:: Available data
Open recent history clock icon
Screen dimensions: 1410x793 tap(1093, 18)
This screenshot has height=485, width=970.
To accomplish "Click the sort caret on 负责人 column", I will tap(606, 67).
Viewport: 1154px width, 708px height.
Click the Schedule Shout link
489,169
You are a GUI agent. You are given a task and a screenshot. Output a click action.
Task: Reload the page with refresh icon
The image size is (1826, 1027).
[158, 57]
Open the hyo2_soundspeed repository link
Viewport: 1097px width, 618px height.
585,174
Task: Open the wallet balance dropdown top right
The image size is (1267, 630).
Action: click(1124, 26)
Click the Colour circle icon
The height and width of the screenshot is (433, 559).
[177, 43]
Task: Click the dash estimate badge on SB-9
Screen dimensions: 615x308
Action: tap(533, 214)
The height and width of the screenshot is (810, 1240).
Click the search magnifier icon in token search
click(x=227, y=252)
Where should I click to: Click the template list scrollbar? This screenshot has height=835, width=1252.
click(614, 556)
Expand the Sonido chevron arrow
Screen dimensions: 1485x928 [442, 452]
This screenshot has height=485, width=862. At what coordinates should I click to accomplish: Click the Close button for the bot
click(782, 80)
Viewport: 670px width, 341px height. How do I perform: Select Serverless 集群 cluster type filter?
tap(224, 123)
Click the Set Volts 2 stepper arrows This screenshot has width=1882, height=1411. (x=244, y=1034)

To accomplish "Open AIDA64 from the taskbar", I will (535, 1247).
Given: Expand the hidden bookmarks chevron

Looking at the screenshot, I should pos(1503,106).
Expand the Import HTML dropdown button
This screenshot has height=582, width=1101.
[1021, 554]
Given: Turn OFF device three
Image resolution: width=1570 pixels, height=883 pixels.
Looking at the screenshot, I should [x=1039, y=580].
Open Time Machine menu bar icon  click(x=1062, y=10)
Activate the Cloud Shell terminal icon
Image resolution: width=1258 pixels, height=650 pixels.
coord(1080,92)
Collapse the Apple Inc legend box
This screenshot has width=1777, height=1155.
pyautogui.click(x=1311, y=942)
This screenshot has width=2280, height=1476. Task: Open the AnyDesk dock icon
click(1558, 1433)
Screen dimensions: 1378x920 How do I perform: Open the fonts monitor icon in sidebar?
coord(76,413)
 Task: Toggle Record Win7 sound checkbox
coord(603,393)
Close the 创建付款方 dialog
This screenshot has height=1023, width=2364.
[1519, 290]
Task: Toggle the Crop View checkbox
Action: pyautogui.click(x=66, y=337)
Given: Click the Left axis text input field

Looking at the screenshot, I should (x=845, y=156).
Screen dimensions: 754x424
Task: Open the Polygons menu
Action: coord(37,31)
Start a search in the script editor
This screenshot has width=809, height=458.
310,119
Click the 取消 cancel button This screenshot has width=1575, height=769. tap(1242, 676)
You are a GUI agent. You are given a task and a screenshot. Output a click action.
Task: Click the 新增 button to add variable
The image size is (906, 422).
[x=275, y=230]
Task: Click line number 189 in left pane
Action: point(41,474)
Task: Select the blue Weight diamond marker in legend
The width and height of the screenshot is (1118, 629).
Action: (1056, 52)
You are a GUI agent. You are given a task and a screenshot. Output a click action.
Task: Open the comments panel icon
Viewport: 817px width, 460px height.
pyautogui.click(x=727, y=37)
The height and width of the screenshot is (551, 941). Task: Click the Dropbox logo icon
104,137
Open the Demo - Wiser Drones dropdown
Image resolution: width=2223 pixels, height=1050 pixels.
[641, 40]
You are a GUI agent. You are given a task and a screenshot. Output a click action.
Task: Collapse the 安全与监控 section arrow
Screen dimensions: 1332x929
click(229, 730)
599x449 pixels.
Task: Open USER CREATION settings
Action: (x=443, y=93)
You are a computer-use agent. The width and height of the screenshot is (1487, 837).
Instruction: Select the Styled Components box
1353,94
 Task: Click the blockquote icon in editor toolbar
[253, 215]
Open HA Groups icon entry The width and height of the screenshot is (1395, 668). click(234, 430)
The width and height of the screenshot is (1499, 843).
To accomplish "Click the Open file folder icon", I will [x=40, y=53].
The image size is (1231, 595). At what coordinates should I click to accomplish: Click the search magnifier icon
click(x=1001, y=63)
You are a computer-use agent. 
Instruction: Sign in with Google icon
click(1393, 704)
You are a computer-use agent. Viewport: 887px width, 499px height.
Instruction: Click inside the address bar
::::
**About this exercise**
What lines in the data include the string "will"? Copy each one.

**Result of this exercise**
To accomplish "Click the sort caret on 负责人 column", I will tap(606, 67).
To accomplish "Open AIDA64 from the taskbar", I will (535, 1247).
To accomplish "Click the Open file folder icon", I will [x=40, y=53].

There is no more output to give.